The investigation revealed that, in August 1993, complainant was hired by
the Tucson Post Office as a Part - Time Flexible (PTF) City Carrier. As a
prerequisite to assuming this position, complainant was required to pass
the agency's 2870 Driver's Road Test ("the road test") on a half-ton
right-hand drive vehicle. The record indicates that complainant took
the test on September 23, 1993 and was subsequently informed that he
had failed. As a result, complainant was removed from his PTF City
Carrier position.
Upon receipt of the investigative report on his EEO complaint challenging
his removal, complainant waived his right to a hearing and requested a
final agency decision on the record. On September 5, 1995, the agency
issued its final decision, concluding no discrimination had occurred
on any of the bases alleged. Complainant again appealed the agency's
decision to the Commission. The Commission vacated the agency's decision,
finding the agency had failed to develop "a complete and impartial
factual record," and remanded the case for a supplemental investigation.

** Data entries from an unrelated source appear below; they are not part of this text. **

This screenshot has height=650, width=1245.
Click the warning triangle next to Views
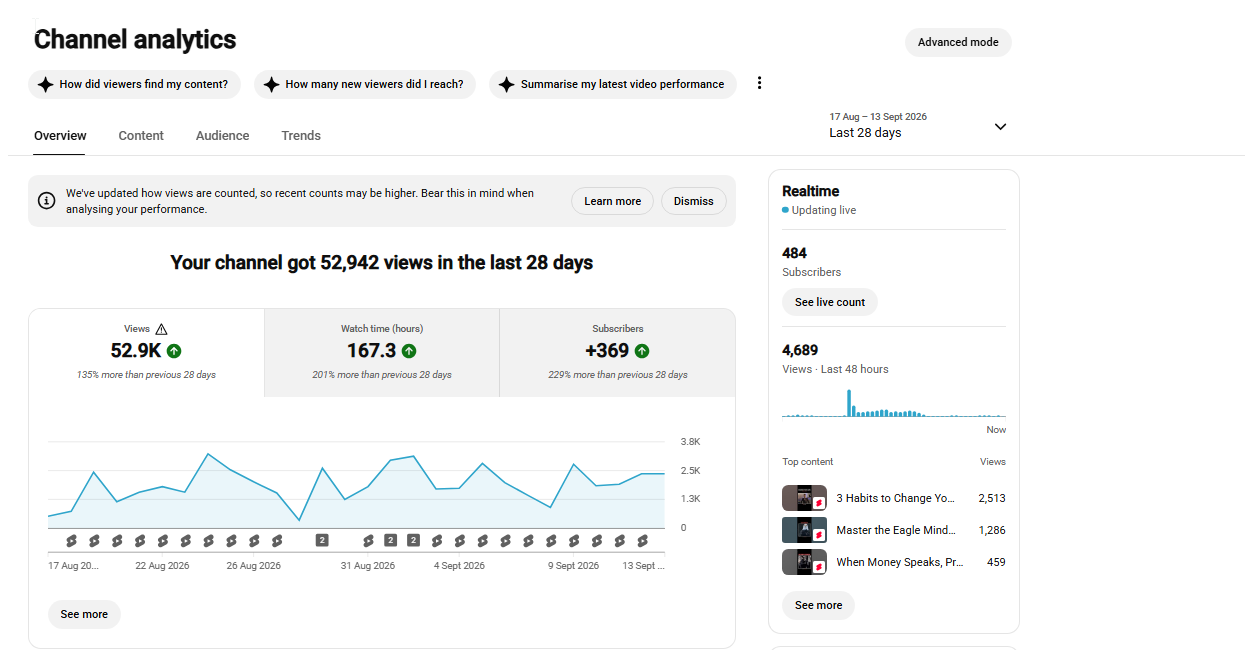coord(162,329)
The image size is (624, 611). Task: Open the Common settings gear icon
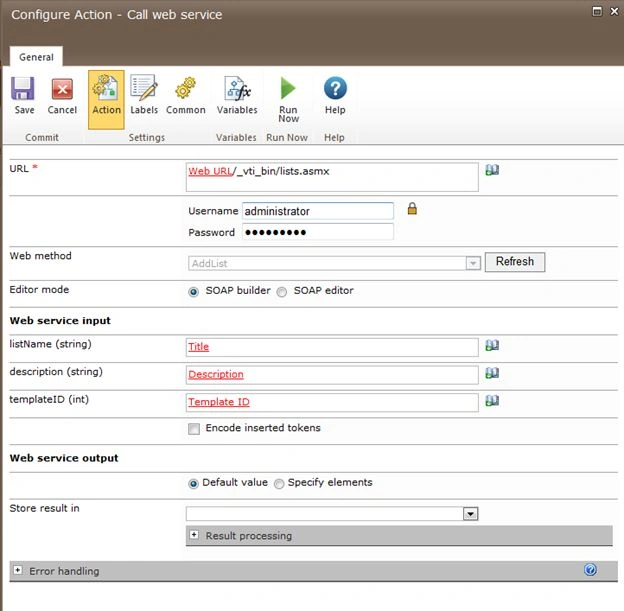coord(185,88)
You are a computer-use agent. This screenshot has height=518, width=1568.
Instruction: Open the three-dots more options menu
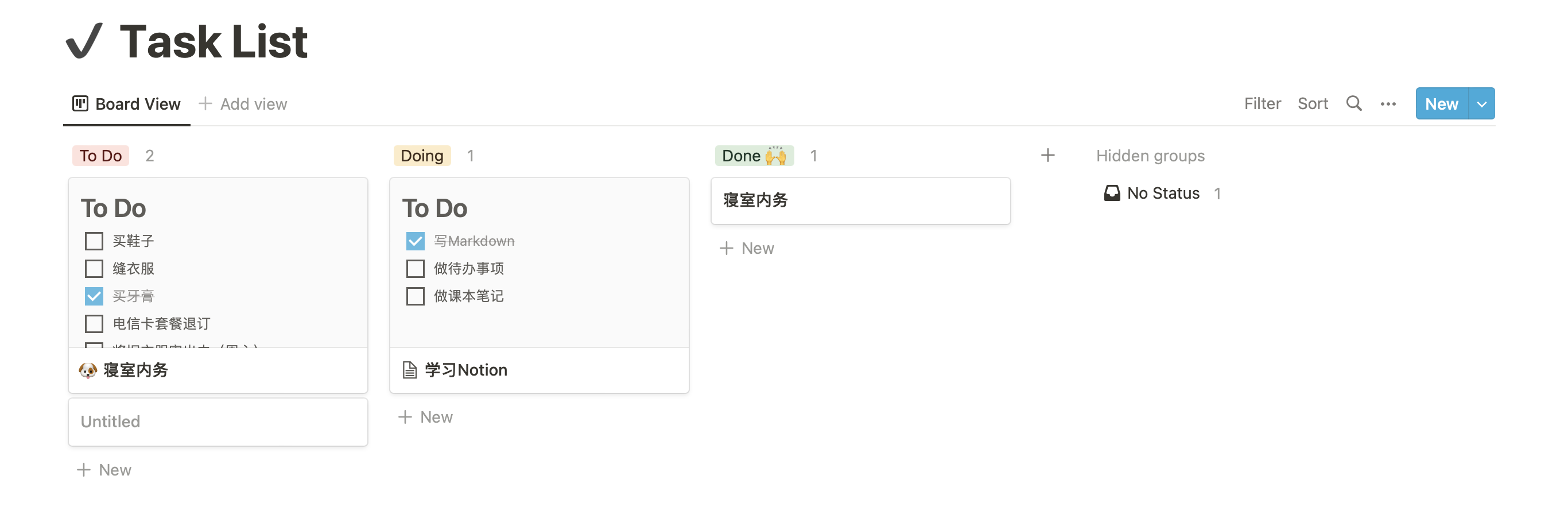[1388, 104]
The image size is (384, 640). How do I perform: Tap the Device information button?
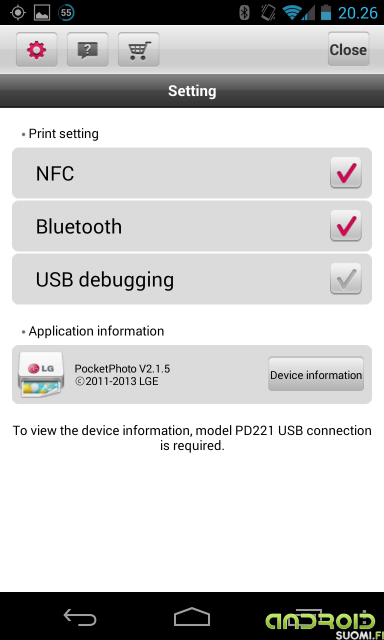(316, 374)
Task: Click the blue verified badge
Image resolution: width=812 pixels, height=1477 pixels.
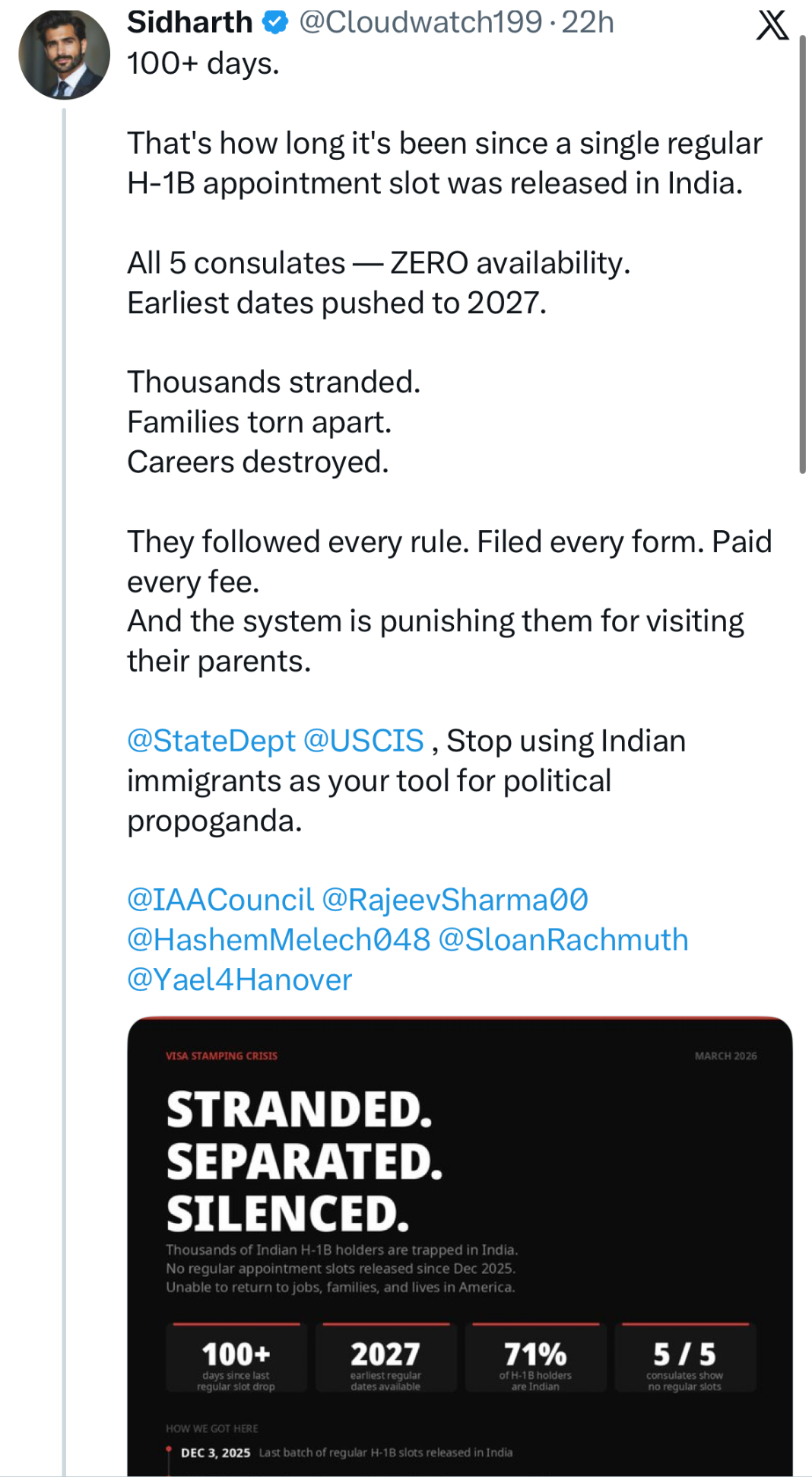Action: click(x=275, y=23)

Maez v. United States Postal Service, EEOC Appeal No. 01960391 (September
12, 1996). In its decision, the Commission noted that the "primary
problem" with the initial investigation was the agency's failure to
provide a copy of the results of complainant's road test to corroborate
its articulated reason for complainant's termination. In addition,
the Commission held that the statements provided by the Instructor, who
administered the road test to complainant, were not entirely clear as to
how many errors complainant committed on the test and what the testing
standards were. Moreover, the Commission found that the agency should
have provided the results of the road tests taken by seven comparative
employees named by complainant during the initial investigation.
Pursuant to the Commission's order, the agency conducted a supplemental
investigation and, on December 26, 1996, issued a final decision
again concluding no discrimination had occurred on any of the bases
alleged. Complainant once more appealed the agency's decision to
the Commission. In Maez v. United States Postal Service, EEOC Appeal
No. 01972692 (March 22, 2000), the Commission concluded that complainant
had been discriminated against and reversed the agency's final decision.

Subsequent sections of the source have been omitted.